* Excerto da página
◇ ◇ ◇ ◇

A criatividade é uma criatura caprichosa: tão depressa nos desce à alma, iluminando-nos com o seu clarão brilhante; como depois parte, sem nos dar satisfações, deixando-nos vazios e inúteis como uma bola furada. Falamos, é claro, da obra dos Metallica: perfeita até 1991; da mais embaraçosa mediania, desde então. Mas que se lixe a verdade quando ela é dolorosa. Finjamos que o mundo acabou em 1991, e que os Metallica continuam a ser a melhor banda de heavy metal do mundo…
A história dos Metallica começa em 1981, quando um puto dinamarquês a viver em Los Angeles põe um anúncio no jornal à procura de gente para a sua banda. O puto tem o estranho nome de Lars Ulrich, toca pessimamente bateria, e é fanático pelo novo metal que vem do Reino Unido: bandas cheias de genica como os Motorhead, os Iron Maiden, os Diamond Head e os Venom. Quem respondeu ao anúncio foi outro miúdo cheio de acne chamado James Hetfield. Este momento instaurador é essencial para percebermos as dinâmicas de poder dos Metallica até aos dias de hoje: quem sempre liderou a banda com pulso de ferro foi esta dupla fundadora Ulrich/Hetfield; e, se formos forçados a destacar um líder, foi sempre o seu primeiro membro, o cerebral Lars Ulrich, a assumir o comando.

◇ ◇ ◇ ◇

Entradas de localização em documentos e capturas de ecrã:
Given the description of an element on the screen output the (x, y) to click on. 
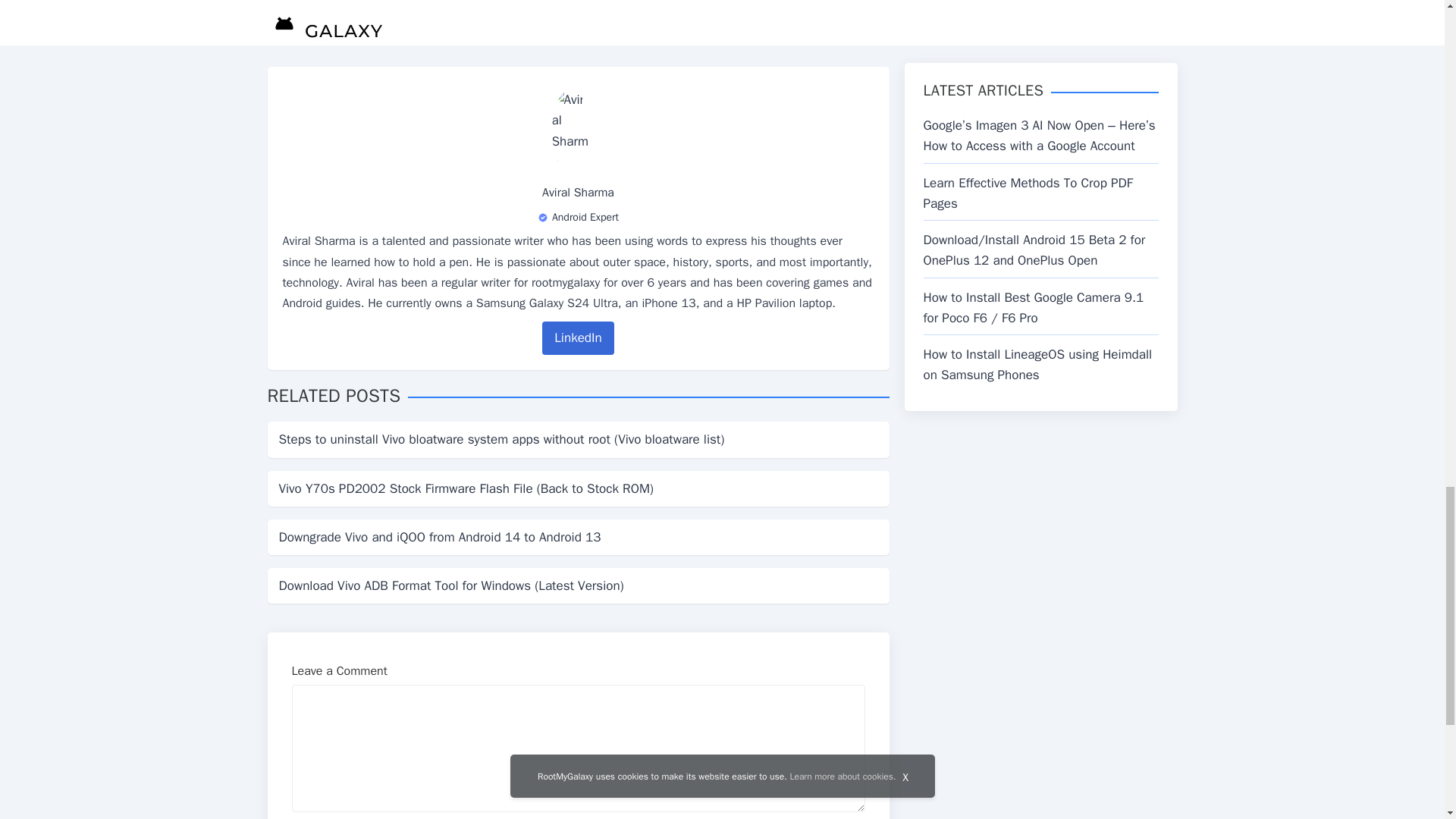
Funtouch OS 12 (359, 2)
Vivo Y51a (555, 2)
Vivo (513, 2)
Given the description of an element on the screen output the (x, y) to click on. 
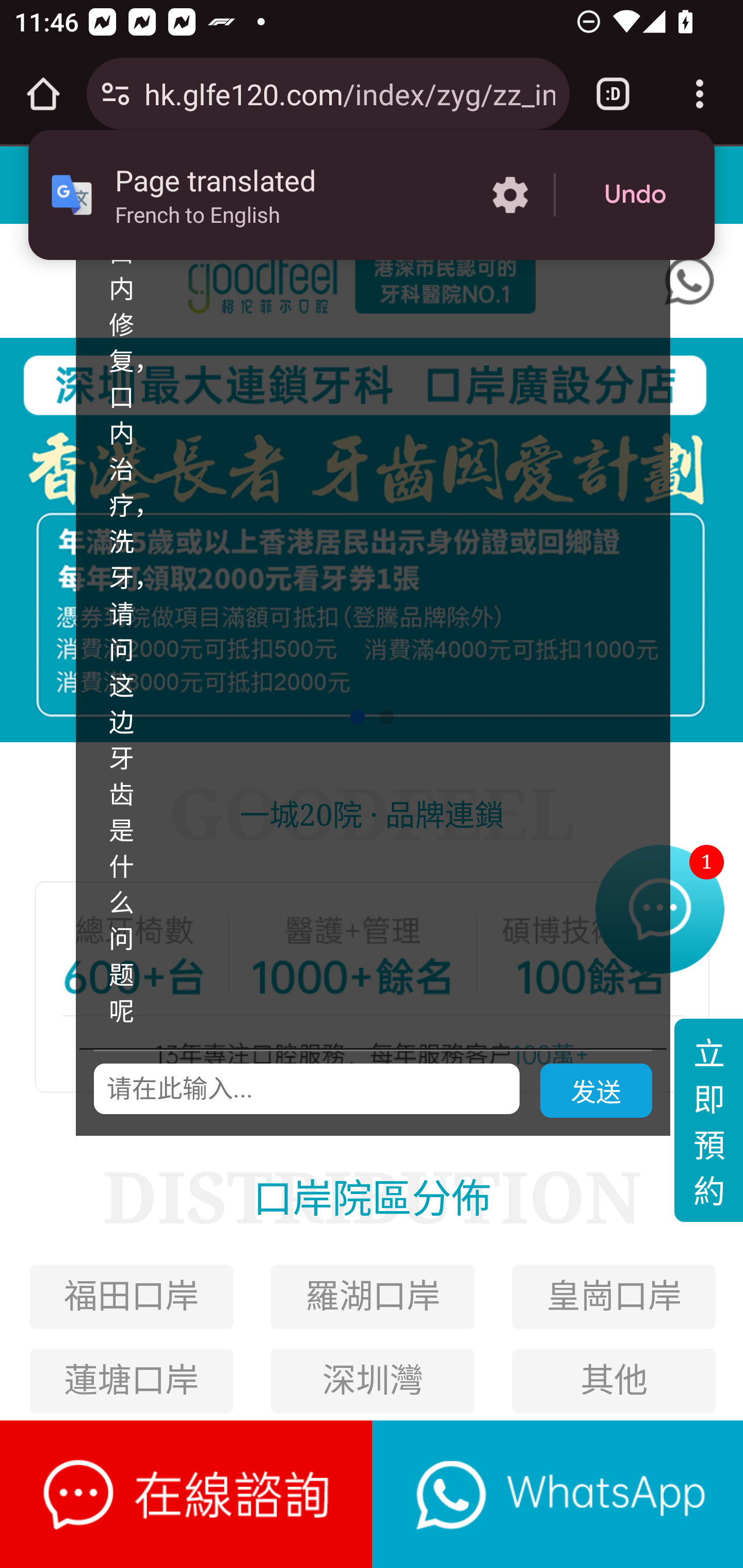
Open the home page (43, 93)
Connection is secure (115, 93)
Switch or close tabs (612, 93)
Customize and control Google Chrome (699, 93)
Undo (634, 195)
More options in the Page translated (509, 195)
立 即 預 約 立 即 預 約 (708, 1120)
发送 (596, 1091)
福田口岸 (131, 1296)
羅湖口岸 (372, 1296)
皇崗口岸 (613, 1296)
蓮塘口岸 (131, 1380)
深圳灣 (372, 1380)
其他 (613, 1380)
javascript:lrminiMax(); (186, 1493)
javascript:addMessage(); (557, 1493)
Given the description of an element on the screen output the (x, y) to click on. 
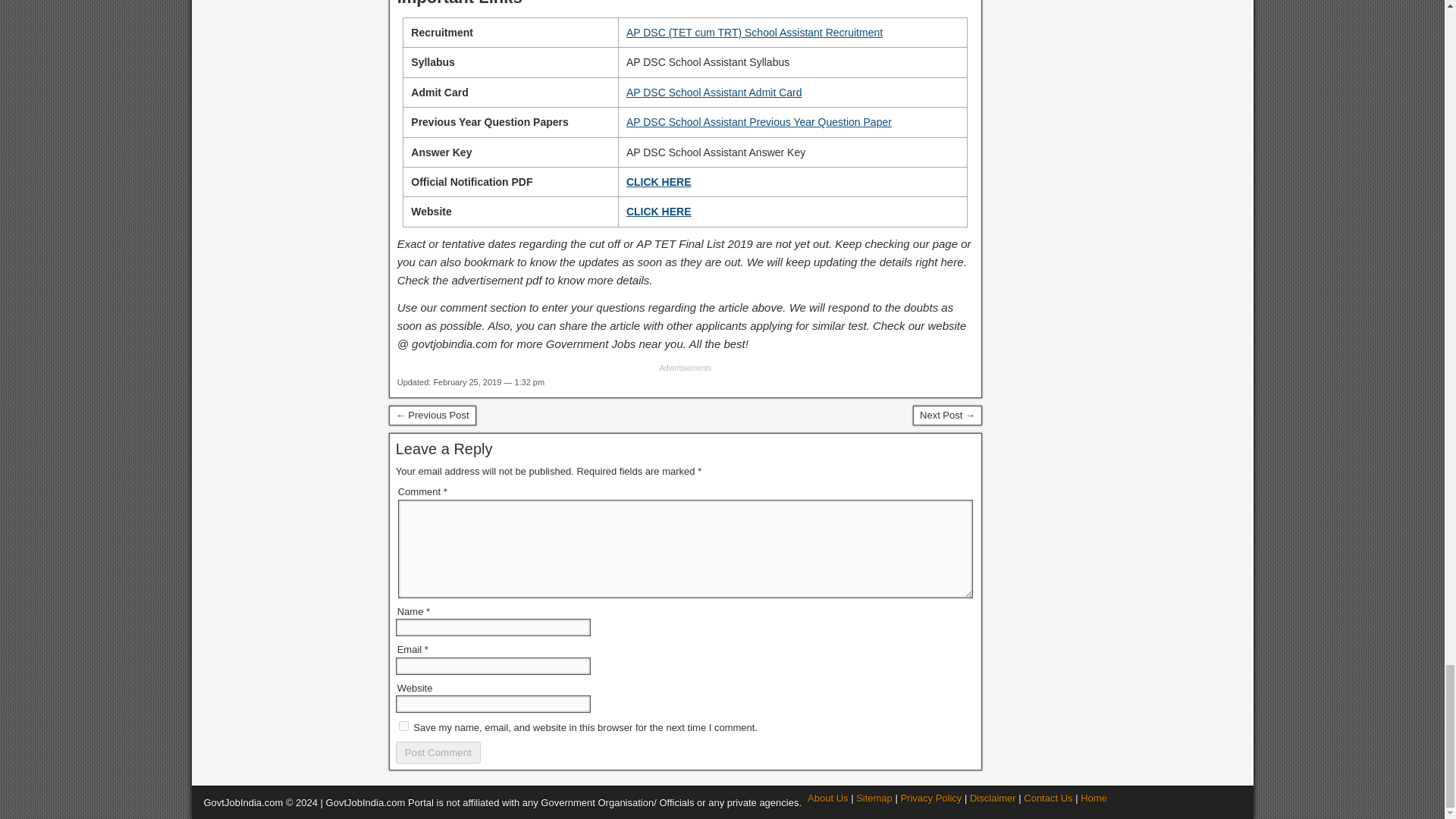
CLICK HERE (658, 182)
yes (403, 726)
CLICK HERE (658, 211)
Post Comment (438, 752)
AP DSC School Assistant Admit Card (714, 92)
AP DSC School Assistant Previous Year Question Paper (758, 121)
Post Comment (438, 752)
Given the description of an element on the screen output the (x, y) to click on. 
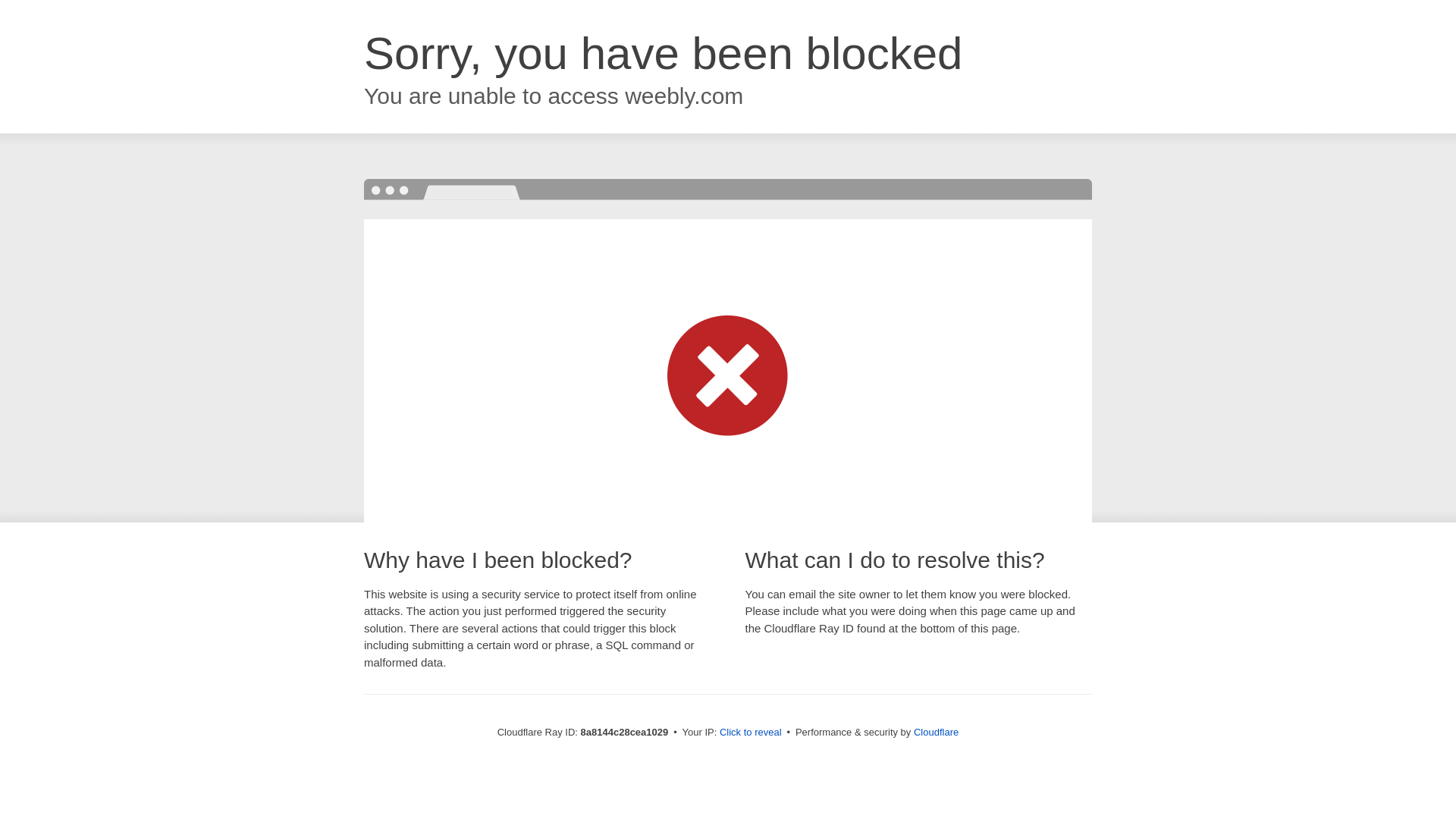
Click to reveal (750, 732)
Cloudflare (936, 731)
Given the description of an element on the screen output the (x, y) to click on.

◇ ◇ ◇ ◇

* Problema proposto 1
Repita as linhas dos registos, começando na linha que contém "Funtouch OS 12 (359, 2)" e terminando no final dos registos, com ambos os extremos incluídos. Omita as imagens na resposta.
* Problema proposto 2
Retome o texto sobre a história dos Metallica e prossiga-o a partir do ponto em que termina.
O texto e os registos não guardam qualquer relação entre si.

* Resultado 1
Funtouch OS 12 (359, 2)
Vivo Y51a (555, 2)
Vivo (513, 2)
Given the description of an element on the screen output the (x, y) to click on. 
Open the home page (43, 93)
Connection is secure (115, 93)
Switch or close tabs (612, 93)
Customize and control Google Chrome (699, 93)
Undo (634, 195)
More options in the Page translated (509, 195)
立 即 預 約 立 即 預 約 (708, 1120)
发送 (596, 1091)
福田口岸 (131, 1296)
羅湖口岸 (372, 1296)
皇崗口岸 (613, 1296)
蓮塘口岸 (131, 1380)
深圳灣 (372, 1380)
其他 (613, 1380)
javascript:lrminiMax(); (186, 1493)
javascript:addMessage(); (557, 1493)
Given the description of an element on the screen output the (x, y) to click on. 
CLICK HERE (658, 182)
yes (403, 726)
CLICK HERE (658, 211)
Post Comment (438, 752)
AP DSC School Assistant Admit Card (714, 92)
AP DSC School Assistant Previous Year Question Paper (758, 121)
Post Comment (438, 752)
Given the description of an element on the screen output the (x, y) to click on. 
Click to reveal (750, 732)
Cloudflare (936, 731)
Given the description of an element on the screen output the (x, y) to click on.

* Resultado 2
Pouco tempo depois, entra o quezilento Dave Mustaine para o lugar da guitarra-solo, mas em 11 de Abril de 1983, na véspera de gravarem o primeiro álbum, o resto da banda dá-lhe um valente chuto no cu. Os pretextos para a expulsão foram muitos, mas a verdadeira razão foi apenas uma: uma banda aguenta no máximo dois egos grandes e controladores; para o grupo não se fracturar, era essencial livrarem-se do terceiro. O “yes man” Kirk Hammett ocupará o lugar deixado vazio. Este acontecimento foi fundamental na mitologia dos Metallica pois gerou a lendária rivalidade com a nova banda de Mustaine: os Megadeth. Muitas revistas de metal foram vendidas graças a este olímpico ressentimento.

Insatisfeitos com o baixista original, os Metallica não descansam enquanto não contratam o virtuoso Cliff Burton, célebre por fazer soar o baixo como uma guitarra. Cliff só aceita o convite na condição de a banda se mudar para São Francisco, onde vive. Fartos da cena de Los Angeles, toda ela centrada na futilidade melosa do hair metal, nem pensam duas vezes, mudando-se de armas e bagagens para a baía de São Francisco.
O espólio dos Metallica começa em 1983 com o portentoso Kill’Em All, o álbum que inventou o thrash metal. A sua rapidez alucinante, o seu peso avassalador e a sua maníaca precisão transfiguram por completo a paisagem do metal, influenciando milhares de bandas. Não há quaisquer concessões neste disco: tudo nele é veloz, rebelde e adolescente. De um dia para o outro, tornam-se os deuses incontestados do underground. A fronteira entre o metal clássico da velha guarda e o metal extremo da modernidade acabara de ser traçada.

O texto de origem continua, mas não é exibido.